▶ [TASK STATEMENT]:
Once the data has been read, return all of it precisely as written.

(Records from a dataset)

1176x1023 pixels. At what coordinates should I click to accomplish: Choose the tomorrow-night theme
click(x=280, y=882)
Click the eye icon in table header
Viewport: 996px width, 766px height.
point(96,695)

▶ [SOLUTION]:
1176x1023 pixels. At what coordinates should I click to accomplish: Choose the tomorrow-night theme
click(x=280, y=882)
Click the eye icon in table header
Viewport: 996px width, 766px height.
point(96,695)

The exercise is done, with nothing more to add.